Table 8. Comparison results.
Fig. 2.
figure 2

Comparison of ROC curves obtained from RF, SVM and VGG19 for every task.

5 Conclusions and Future Work

Neurodegenerative disease is a cognitive impairment that can be manifested through the graphonomics lack of skills. Alzheimer’s and Parkinson’s are the two most common diseases observed in handwriting. This paper analyzes the writing of patients and healthy people with kinematic features extracted from the kinematic theory of rapid movement. To study the skill levels of participants, we used a dataset with healthy people and patients at the early stage of AD. Their handwriting included signatures, letters, and drawings following a well-established protocol for Alzheimer’s [4]. Our preliminary results confirm that lognormal features model handwriting better than graphic tasks. In particular, we achieved the best results (ACC > 70 %) with the following tasks:

  • ‘le’ (repeated four times);

  • Word ‘bottiglia’ backward;

  • Dictated telephone number;

  • Clock drawing test.

It is worth noting that we did not apply any parameter optimization in this work.
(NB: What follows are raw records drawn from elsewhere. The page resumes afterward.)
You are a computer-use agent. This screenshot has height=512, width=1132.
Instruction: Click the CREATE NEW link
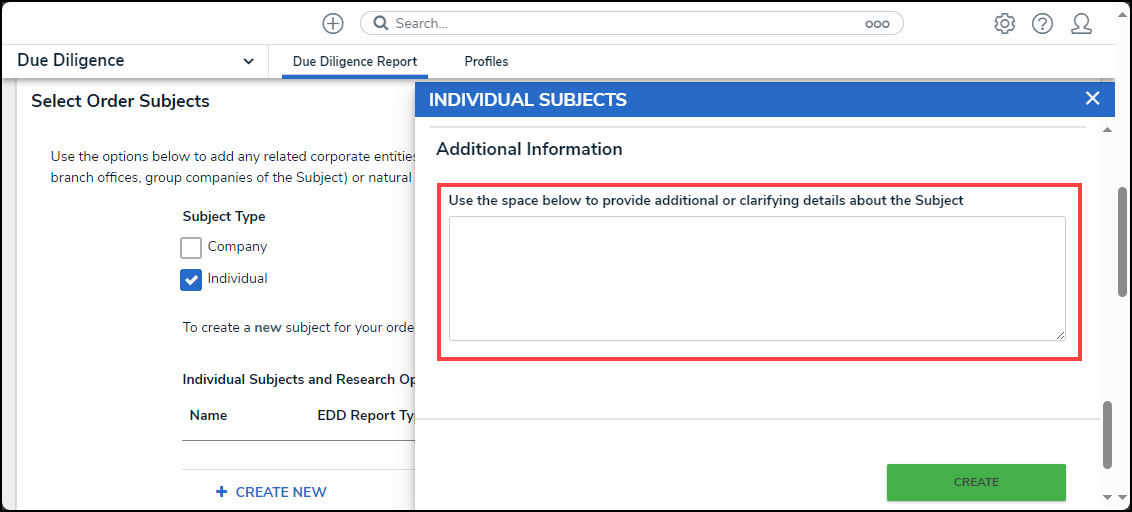point(281,492)
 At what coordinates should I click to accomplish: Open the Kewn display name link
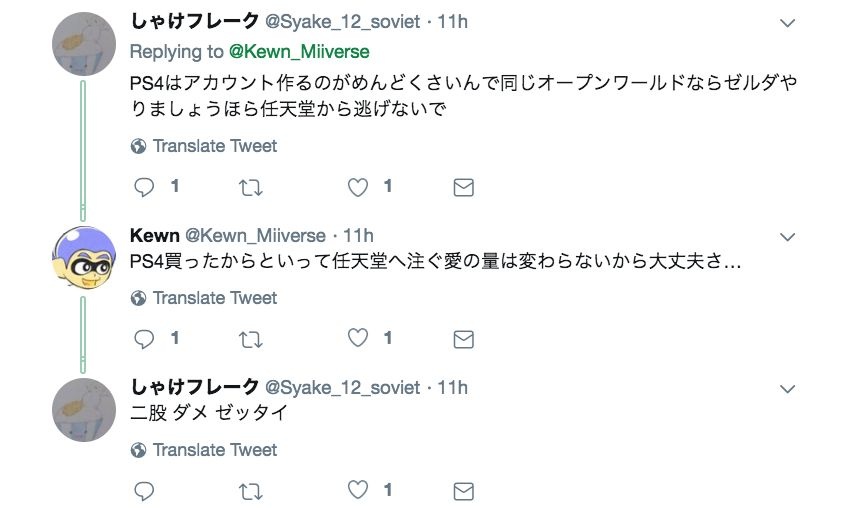coord(155,236)
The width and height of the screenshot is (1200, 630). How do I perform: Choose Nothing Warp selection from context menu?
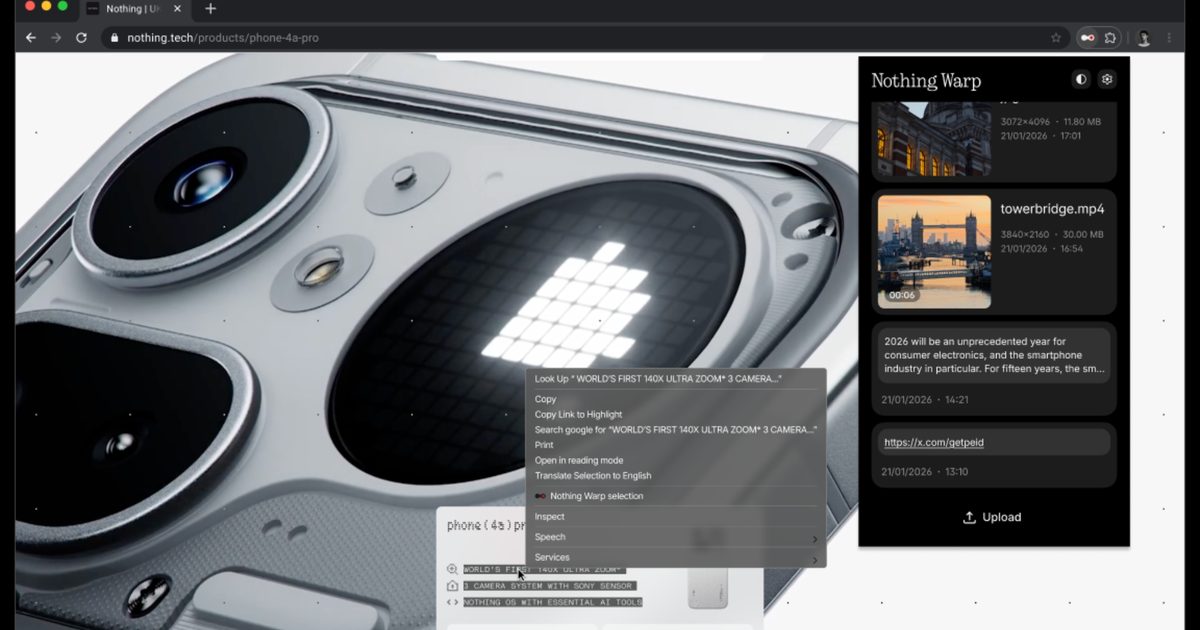(x=596, y=496)
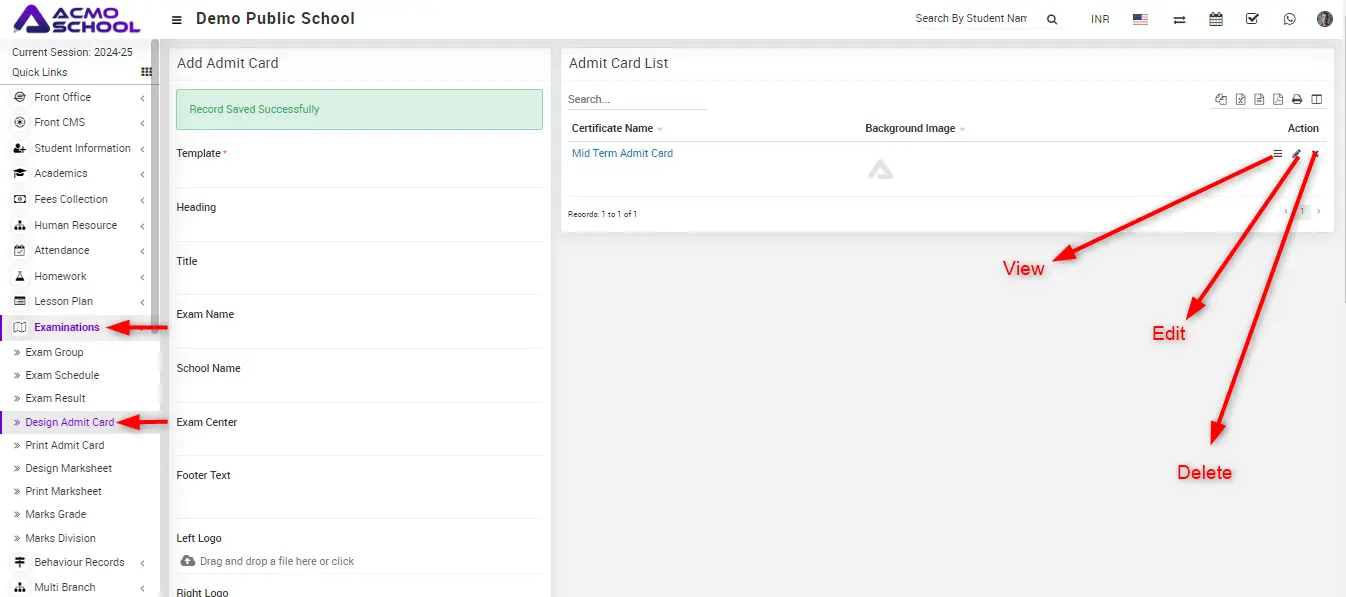
Task: Open the Mid Term Admit Card link
Action: [x=622, y=153]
We expect that a grid search procedure will allow us a significant improvement in our future outcomes. Furthermore, these results align with those achieved using standard kinematic features (velocity, acceleration, etc.). We also plan to analyze which tasks lognormal/deep features perform better. This would allow us deepening for each task which features (approach) achieve the best classification performance. Finally, similar to related works, there is room to improve our final prediction by combining the responses from the single classifiers (one per task).